--- START ---
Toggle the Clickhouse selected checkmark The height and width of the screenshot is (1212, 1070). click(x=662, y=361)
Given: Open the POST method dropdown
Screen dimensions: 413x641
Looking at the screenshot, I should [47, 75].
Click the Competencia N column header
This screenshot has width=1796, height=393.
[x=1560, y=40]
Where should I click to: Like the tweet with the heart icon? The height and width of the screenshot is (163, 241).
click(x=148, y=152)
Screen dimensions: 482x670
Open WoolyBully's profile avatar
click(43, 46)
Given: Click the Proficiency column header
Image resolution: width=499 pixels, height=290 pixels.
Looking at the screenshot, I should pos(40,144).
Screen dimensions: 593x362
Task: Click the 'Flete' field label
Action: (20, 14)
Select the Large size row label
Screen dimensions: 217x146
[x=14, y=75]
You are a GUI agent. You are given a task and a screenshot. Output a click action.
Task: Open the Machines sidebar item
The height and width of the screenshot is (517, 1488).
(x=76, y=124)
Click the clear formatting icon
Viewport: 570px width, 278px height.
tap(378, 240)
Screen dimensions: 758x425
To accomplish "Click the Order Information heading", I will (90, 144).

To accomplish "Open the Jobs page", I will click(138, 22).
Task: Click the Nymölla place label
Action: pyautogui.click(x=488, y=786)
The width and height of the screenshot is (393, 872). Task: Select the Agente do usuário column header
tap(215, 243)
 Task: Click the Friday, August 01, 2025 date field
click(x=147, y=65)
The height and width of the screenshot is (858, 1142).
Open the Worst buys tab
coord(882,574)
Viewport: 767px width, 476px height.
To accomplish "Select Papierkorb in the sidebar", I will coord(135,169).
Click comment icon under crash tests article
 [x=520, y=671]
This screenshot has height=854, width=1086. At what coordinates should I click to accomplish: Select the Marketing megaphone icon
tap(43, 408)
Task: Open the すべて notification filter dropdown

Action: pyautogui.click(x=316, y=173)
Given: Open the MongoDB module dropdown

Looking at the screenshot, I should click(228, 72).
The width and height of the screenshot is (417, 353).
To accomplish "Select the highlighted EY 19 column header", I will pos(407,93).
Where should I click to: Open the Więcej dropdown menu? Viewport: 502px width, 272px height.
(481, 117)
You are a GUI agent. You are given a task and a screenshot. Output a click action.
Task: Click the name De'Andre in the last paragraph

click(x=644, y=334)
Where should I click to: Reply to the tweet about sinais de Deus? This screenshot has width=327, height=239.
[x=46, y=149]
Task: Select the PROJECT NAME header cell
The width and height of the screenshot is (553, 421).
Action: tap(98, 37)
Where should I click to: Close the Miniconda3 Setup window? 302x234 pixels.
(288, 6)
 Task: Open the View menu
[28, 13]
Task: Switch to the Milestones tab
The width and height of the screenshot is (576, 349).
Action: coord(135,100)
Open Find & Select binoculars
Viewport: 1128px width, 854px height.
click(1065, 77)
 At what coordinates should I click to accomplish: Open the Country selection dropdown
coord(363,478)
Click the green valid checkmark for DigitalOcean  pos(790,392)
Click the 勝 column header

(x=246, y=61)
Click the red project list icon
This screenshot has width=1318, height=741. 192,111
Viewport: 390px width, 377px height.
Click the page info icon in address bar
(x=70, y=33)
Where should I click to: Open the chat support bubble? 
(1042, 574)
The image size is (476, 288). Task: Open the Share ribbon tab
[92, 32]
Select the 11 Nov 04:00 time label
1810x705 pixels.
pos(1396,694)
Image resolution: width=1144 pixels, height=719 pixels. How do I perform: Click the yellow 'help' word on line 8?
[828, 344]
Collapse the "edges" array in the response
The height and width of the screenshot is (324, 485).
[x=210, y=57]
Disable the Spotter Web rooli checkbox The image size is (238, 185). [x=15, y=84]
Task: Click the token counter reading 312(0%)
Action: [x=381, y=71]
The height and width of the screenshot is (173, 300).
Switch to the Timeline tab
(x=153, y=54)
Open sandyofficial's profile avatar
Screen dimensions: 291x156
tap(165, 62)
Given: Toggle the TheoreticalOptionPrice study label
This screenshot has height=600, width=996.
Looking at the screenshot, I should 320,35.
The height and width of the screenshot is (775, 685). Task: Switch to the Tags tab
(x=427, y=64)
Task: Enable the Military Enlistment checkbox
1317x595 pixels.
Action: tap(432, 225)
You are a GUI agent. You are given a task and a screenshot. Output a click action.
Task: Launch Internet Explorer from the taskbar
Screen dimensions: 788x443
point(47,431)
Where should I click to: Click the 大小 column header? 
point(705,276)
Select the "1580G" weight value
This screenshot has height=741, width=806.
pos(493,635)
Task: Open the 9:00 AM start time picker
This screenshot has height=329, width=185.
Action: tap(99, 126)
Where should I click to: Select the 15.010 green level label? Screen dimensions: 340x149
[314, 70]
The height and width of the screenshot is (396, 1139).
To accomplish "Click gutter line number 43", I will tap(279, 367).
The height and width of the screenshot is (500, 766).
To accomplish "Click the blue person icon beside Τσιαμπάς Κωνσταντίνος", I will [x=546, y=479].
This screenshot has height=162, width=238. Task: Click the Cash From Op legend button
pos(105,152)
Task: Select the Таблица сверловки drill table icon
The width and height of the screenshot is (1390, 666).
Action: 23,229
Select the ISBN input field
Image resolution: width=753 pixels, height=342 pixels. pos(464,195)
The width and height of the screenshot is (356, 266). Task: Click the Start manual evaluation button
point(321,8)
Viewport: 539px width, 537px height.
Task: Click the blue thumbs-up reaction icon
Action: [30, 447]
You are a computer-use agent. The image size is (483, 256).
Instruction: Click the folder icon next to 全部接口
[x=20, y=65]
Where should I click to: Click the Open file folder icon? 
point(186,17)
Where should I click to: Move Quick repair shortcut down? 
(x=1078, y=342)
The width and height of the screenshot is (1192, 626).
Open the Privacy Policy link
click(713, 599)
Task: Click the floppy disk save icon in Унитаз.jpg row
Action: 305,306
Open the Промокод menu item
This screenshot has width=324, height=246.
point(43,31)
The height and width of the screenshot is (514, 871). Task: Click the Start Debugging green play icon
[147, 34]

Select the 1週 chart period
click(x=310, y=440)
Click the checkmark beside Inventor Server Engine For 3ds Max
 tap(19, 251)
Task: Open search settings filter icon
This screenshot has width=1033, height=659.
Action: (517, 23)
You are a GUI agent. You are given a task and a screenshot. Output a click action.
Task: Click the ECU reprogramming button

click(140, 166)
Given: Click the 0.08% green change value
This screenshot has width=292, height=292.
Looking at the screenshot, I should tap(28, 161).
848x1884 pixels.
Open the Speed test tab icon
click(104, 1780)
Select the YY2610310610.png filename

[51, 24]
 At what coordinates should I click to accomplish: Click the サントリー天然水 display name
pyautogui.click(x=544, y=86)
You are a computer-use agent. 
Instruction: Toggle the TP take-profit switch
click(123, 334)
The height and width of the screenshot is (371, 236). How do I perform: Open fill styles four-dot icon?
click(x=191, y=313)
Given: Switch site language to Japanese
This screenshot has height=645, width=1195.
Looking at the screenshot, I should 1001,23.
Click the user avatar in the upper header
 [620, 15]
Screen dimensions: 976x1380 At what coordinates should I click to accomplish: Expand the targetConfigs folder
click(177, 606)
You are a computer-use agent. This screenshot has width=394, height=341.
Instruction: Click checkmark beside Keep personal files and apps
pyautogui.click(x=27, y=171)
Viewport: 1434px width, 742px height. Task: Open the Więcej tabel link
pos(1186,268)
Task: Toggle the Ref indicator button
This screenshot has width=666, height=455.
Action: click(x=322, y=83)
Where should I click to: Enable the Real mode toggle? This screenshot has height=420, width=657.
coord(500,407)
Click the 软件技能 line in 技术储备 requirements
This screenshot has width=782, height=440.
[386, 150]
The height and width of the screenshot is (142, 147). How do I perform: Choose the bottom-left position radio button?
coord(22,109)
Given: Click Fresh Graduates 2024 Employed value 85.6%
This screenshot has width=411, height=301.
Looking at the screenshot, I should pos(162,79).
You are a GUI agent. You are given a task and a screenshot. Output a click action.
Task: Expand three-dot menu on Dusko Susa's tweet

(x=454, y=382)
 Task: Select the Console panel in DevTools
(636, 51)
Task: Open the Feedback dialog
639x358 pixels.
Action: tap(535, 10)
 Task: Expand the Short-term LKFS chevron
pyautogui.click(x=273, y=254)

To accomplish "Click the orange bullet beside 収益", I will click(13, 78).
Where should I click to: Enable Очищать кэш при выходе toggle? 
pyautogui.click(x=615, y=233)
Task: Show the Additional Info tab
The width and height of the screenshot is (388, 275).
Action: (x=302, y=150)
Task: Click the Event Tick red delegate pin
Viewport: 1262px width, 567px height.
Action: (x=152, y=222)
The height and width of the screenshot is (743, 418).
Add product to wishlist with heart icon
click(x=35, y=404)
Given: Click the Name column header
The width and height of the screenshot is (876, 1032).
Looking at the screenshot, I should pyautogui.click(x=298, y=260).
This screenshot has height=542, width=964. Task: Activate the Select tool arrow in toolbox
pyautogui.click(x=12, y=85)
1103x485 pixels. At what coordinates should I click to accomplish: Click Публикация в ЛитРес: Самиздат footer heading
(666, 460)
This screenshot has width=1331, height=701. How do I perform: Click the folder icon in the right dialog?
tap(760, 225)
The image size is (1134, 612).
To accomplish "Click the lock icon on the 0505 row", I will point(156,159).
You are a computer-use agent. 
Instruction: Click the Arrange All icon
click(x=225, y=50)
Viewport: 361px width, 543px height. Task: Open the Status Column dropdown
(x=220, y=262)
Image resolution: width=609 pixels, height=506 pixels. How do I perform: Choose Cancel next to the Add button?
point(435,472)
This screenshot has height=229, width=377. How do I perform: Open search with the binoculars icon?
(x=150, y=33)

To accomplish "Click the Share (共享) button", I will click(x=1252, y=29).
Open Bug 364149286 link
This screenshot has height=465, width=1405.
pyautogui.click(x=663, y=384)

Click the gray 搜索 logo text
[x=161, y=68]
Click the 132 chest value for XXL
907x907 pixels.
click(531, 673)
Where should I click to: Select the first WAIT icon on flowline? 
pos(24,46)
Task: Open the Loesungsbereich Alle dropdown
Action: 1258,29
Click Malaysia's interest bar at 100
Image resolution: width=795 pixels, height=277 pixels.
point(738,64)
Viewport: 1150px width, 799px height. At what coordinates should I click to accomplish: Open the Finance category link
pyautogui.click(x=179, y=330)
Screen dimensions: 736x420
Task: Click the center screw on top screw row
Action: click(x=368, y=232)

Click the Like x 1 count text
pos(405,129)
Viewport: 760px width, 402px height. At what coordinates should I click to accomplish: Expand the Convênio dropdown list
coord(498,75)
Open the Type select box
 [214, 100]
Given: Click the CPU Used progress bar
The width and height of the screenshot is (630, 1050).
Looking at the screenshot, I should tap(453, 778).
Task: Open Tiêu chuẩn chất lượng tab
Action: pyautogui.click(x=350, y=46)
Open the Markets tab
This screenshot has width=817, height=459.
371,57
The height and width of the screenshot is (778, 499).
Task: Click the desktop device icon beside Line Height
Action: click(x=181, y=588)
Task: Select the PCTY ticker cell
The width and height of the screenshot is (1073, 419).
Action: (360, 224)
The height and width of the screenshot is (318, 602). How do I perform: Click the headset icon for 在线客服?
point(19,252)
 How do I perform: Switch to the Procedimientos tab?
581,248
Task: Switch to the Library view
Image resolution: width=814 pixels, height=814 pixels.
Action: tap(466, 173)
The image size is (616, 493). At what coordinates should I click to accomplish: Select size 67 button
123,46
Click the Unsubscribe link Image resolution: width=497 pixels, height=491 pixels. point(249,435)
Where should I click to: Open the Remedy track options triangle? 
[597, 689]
--- END ---
▶ _WHAT IS BEING ASKED_:
For each line of the data that includes the word "cell", return a copy of it.

▶ _REPLY_:
Task: Select the PROJECT NAME header cell
Task: Select the PCTY ticker cell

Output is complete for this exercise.